Then again, we've been building up to this point over the last few pushes, and it only really needed a quick look over the remaining false positives. The majority of the time therefore went towards more PI in REIIDEN.EXE, where the bitplane pointers for .BOS files yielded some quite big gains. Couldn't really find any obvious reason why ZUN used two slighly different variations on loading and blitting those files, though… :onricdennat:

As the final function in this rather random push, we got TH01's hardware-powered scrolling function, used for screen shaking effects and the scrolling backgrounds at the start of the Final Boss stages. And while I tried to document all these I/O writes… it turned out that ZUN actually copied the entire function straight from the PC-9801 Programmers' Bible, with no changes. :zunpet: It's the setgsta() example function on page 150. Which is terribly suboptimal and bloated – all those integer divisions are really not how you'd write such code for a 16-bit compiler from the 90's…

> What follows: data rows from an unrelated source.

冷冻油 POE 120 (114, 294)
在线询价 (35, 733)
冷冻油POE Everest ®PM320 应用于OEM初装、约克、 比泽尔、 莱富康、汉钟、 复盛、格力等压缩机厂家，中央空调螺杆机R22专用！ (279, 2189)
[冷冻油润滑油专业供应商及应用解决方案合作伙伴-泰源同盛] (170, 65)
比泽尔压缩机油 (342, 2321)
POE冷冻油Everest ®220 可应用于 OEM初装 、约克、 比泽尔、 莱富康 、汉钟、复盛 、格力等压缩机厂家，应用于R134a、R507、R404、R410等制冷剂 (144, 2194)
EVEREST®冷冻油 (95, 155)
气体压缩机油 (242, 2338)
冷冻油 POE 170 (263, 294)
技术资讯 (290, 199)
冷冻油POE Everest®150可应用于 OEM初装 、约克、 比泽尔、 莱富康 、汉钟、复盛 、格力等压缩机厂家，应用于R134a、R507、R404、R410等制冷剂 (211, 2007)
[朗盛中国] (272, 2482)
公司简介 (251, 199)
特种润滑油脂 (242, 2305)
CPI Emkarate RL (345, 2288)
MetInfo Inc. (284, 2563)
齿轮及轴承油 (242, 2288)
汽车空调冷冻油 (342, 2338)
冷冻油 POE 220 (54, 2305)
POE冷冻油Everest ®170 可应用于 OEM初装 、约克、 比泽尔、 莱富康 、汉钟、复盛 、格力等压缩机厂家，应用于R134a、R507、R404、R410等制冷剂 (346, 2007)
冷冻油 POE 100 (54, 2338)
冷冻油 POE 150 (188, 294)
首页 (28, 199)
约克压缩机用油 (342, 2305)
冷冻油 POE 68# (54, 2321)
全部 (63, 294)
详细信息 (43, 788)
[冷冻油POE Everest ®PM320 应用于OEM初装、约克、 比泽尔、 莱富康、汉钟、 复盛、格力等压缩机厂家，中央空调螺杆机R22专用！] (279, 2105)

And that gives us 60% PI overall, and 50% PI over all of TH01! Next up: More structures… and classes, even?

📝 Posted:
🚚 Summary of:
P0092, P0093, P0094
29c5a73...4403308, 4403308...0e73029, 0e73029...57a8487
💰 Funded by:
Yanga, Ember2528
🏷 Tags:
rec98+ th01- file-format+ menu+ score+ jank+ waste+

Three pushes to decompile the TH01 high score menu… because it's completely terrible, and needlessly complicated in pretty much every aspect:

  • Another, final set of differences between the REIIDEN.EXE and FUUIN.EXE versions of the code. Which are so insignificant that it must mean that ZUN kept this code in two separate, manually and imperfectly synced files. The REIIDEN.EXE version, only shown when game-overing, automatically jumps to the enter/ button after the 8th character was entered, and also has a completely invisible timeout that force-enters a high score name after 1000… key presses? Not frames? Why. Like, how do you even realistically such a number. (Best guess: It's a hidden easter egg to amuse players who place drinking glasses on cursor keys. Or beer bottles.)
    That's all the differences that are maybe visible if you squint hard enough. On top of that though, we got a bunch of further, minor code organization differences that serve no purpose other than to waste decompilation time, and certainly did their part in stretching this out to 3 pushes instead of 2.
  • Entered names are restricted to a set of 16-bit, full-width Shift-JIS codepoints, yet are still accessed as 8-bit byte arrays everywhere. This bloats both the C++ and generated ASM code with needless byte splits, swaps, and bit shifts. Same for the route kanji. You have this 16-, heck, even 32-bit CPU, why not use it?! (Fun fact: FUUIN.EXE is explicitly compiled for a 80186, for the most part – unlike REIIDEN.EXE, which does use Turbo C++'s 80386 mode.)
  • The sensible way of storing the current position of the alphabet cursor would simply be two variables, indicating the logical row and column inside the character map. When rendering, you'd then transform these into screen space. This can keep the on-screen position constants in a single place of code.
    TH01 does the opposite: The selected character is stored directly in terms of its on-screen position, which is then mapped back to a character index for every processed input and the subsequent screen update. There's no notion of a logical row or column anywhere, and consequently, the position constants are vomited all over the code.
  • Which might not be as bad if the character map had a uniform grid structure, with no gaps. But the one in TH01 looks like this: And with no sense of abstraction anywhere, both input handling and rendering end up with a separate if branch for at least 4 of the 6 rows.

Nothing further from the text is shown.